To limit such risks, the management decisions for Luxembourg companies are to be taken by its managers, acting in the interest of each specific Luxembourg company which they manage and be properly documented (for example board resolutions). Structures involving several Luxembourg companies are often set-up for the purpose of a specific, complex transaction. Where all the companies part of the group share a common economic goal and sometimes may have common managers, it is often challenging to keep a strict separation of roles. However, especially for key decisions and when a company starts having financial difficulties, it is particularly important that the managers assess (and document such assessment) the individual situation of each company and assess its interests separately from the overall business transaction/group.

Shareholder support to companies in financial distress

Shareholders of Luxembourg companies do not have legally any obligation to provide financial support to their subsidiary. If they do decide to do so, such support (which may also include providing extensions of intra-group debt, new equity support undertaking or granting of additional loans) may help to show that the condition of loss creditworthiness for the opening of bankruptcy is not met. Careful assessment of the adequacy and the timing of the support provided is necessary, as certain transactions may be challenged in case of a subsequent bankruptcy. Pursuant to article 442 LCC, the bankruptcy opening judgment sets the date of cessation of payments which cannot be earlier than six months and 10 days prior to the date of the judgment. The transactions carried out after the date of the cessation of payments may be either void (no or insufficient consideration, payments of debts not yet due or made via unusual payment method) or voidable (if the other party was aware of the cessation of payments).

Bankruptcy receiver (curateur)

The creditors cannot appoint a receiver to take control of the assets of a financially distressed company. While creditors can request in court the bankruptcy of a company, it will be the court which will appoint the bankruptcy receiver (curateur). Its main role is to liquidate the company’s assets in order to pay its creditors and it is directly liable to, and takes instructions from, only the court.
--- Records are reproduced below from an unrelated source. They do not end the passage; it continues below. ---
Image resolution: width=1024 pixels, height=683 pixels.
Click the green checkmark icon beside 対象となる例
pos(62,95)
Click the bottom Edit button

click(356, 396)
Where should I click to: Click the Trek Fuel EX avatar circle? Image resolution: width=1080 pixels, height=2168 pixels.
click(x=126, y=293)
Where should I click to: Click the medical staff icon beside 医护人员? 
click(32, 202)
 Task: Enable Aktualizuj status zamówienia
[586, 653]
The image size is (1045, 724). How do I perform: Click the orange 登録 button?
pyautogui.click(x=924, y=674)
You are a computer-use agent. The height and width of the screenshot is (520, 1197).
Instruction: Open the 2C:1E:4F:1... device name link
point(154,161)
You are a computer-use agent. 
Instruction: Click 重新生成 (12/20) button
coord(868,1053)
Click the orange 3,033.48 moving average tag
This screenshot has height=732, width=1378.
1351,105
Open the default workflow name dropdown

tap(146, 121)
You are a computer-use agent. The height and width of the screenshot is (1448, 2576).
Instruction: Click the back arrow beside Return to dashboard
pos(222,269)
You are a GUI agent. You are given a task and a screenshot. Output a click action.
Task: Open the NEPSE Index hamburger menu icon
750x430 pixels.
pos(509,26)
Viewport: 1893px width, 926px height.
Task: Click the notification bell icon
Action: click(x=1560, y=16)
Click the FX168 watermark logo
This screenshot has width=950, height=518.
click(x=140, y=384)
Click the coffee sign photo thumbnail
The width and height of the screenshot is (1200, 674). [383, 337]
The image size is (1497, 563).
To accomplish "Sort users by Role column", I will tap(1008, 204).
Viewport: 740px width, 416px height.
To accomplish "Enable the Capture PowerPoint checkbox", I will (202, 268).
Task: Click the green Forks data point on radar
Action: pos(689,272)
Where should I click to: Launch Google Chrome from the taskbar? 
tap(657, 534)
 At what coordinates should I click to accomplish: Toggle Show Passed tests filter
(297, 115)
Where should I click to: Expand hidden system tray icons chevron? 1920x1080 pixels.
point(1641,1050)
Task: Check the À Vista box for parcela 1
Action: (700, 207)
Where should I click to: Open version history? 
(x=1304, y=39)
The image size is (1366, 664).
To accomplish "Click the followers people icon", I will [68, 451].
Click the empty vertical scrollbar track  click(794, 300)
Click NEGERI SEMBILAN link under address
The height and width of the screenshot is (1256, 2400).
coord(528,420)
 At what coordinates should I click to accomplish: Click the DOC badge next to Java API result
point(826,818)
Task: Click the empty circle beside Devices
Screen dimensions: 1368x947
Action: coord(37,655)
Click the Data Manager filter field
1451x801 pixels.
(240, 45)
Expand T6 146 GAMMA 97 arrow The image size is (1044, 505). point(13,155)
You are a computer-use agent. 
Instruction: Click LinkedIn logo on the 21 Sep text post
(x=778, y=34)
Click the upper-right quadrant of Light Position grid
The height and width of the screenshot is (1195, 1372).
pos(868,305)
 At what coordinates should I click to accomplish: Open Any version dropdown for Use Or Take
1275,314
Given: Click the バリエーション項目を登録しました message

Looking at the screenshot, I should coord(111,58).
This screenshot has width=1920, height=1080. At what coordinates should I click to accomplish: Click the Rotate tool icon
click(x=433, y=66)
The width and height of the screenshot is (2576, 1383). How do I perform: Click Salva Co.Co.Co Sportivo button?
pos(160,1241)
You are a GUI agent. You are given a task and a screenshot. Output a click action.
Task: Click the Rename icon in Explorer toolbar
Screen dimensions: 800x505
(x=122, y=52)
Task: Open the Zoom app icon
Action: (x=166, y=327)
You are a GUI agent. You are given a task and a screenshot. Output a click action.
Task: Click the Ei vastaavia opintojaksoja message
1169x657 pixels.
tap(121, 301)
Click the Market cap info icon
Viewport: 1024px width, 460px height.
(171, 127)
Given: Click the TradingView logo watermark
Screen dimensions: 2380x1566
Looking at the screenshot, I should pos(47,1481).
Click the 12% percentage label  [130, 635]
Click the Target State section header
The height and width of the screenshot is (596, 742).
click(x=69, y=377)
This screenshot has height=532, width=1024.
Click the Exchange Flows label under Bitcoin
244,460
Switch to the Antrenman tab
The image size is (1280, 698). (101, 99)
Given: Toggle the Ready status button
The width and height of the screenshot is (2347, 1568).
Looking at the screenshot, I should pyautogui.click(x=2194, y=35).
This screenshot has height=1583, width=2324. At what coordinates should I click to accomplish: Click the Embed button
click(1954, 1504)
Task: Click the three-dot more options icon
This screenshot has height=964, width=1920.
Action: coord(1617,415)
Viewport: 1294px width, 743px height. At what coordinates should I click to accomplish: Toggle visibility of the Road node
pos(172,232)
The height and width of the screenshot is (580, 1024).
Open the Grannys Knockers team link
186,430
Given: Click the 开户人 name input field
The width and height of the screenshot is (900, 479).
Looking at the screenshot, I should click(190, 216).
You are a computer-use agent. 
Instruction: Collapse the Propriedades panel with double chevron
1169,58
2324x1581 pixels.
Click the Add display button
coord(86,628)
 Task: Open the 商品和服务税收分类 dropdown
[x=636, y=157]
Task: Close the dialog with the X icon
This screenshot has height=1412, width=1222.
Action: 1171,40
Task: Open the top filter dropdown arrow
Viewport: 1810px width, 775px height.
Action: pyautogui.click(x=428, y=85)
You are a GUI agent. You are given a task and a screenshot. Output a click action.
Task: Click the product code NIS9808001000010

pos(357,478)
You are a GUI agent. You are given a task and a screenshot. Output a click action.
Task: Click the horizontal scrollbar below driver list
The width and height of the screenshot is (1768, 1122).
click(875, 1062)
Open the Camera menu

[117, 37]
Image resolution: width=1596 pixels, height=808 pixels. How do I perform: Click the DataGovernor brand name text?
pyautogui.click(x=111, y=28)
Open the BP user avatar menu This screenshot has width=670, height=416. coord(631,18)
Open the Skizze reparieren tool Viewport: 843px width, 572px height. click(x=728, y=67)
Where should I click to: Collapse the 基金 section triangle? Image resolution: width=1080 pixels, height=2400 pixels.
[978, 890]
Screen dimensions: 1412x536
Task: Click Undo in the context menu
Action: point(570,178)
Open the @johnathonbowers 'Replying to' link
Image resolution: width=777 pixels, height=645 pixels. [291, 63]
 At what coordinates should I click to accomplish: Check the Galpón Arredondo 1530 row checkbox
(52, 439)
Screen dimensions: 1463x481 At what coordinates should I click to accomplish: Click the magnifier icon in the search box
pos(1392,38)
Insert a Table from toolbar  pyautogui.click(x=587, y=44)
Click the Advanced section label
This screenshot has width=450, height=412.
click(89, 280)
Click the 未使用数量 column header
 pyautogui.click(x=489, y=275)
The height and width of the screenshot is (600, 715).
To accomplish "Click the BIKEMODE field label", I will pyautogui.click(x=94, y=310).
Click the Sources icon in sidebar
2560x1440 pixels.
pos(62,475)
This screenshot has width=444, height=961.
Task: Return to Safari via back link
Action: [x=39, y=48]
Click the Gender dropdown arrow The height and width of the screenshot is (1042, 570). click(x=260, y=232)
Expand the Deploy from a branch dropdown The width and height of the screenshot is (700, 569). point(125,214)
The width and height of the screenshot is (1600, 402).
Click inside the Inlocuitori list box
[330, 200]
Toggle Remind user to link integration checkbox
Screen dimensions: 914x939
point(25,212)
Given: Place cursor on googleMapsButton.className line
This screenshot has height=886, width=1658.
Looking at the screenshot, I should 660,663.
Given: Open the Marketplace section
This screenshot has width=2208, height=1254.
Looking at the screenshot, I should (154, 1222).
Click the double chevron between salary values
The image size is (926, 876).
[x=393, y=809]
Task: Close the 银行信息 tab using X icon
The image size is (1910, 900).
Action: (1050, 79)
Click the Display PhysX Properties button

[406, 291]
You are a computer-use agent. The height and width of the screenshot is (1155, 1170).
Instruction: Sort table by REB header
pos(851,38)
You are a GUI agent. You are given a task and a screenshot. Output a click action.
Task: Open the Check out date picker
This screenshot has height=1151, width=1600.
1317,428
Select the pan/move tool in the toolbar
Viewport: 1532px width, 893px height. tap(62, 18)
Upon its appointment, the managers will be divested from all their representation and management powers, depriving thus the shareholders and the creditors of the flexibility of a contractual arrangement with the managers.

Exit and winding up of structures

There is no obligation for the shareholder of a bankrupt company to remain into existence until the end of the bankruptcy process (which can take several years) and there is no prohibition from transferring the shares. A more delicate situation is when companies with liabilities which are not yet due (eg subordinated intra-group or senior debt not yet accelerated), but which have no reasonable prospects of obtaining additional revenue – they cannot file for bankruptcy and given the existence of debts cannot use a voluntary (solvent) liquidation either. In such cases, the company needs the cooperation of creditors for formally requesting the payments of their debts or the consent of senior creditors for the intra-group lenders to accelerate to file for bankruptcy and thus limit the accumulation of ongoing operational costs.